Gian Luca, pepperstein, Salparadis, G e tutti gli altri… troppo bravi! Troppo facile? Ci riproveremo!

Divenne famoso suo malgrado, perché Henri Rousseau, classe 1844, non capiva quasi nulla delle teorie che critici e pittori professionisti andavano discutendo. Dipinse la sua biografia fantastica come la vedeva e la sognava.
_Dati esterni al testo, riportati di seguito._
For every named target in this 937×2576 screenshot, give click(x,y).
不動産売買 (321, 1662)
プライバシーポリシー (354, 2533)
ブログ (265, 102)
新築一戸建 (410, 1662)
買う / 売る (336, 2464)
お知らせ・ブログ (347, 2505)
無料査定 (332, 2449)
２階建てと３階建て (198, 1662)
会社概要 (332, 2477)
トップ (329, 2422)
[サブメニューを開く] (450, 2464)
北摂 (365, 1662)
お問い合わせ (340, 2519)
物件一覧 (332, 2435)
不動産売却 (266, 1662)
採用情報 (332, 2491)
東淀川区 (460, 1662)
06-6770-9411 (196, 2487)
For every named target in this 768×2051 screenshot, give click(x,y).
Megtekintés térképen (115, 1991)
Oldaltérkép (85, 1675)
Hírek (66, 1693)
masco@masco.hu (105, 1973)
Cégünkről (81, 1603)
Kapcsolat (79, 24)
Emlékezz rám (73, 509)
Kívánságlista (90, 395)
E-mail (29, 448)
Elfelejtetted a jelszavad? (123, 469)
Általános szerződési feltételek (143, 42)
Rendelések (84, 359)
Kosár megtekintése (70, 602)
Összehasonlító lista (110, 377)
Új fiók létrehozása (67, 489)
Non voleva essere un innovatore, o meglio lo era a sua modo in quanto nei suoi dipinti trovano posto macchine volanti e dirigibili. Rousseau cercava anzi di mettersi sul piano dei vecchi maestri del passato, non sapendo che così facendo compiva un “inno al Progresso”. Fu un pittore definito ingenuo, con una disarmante semplicità compositiva, colori vividi e atmosfere al limite del reale.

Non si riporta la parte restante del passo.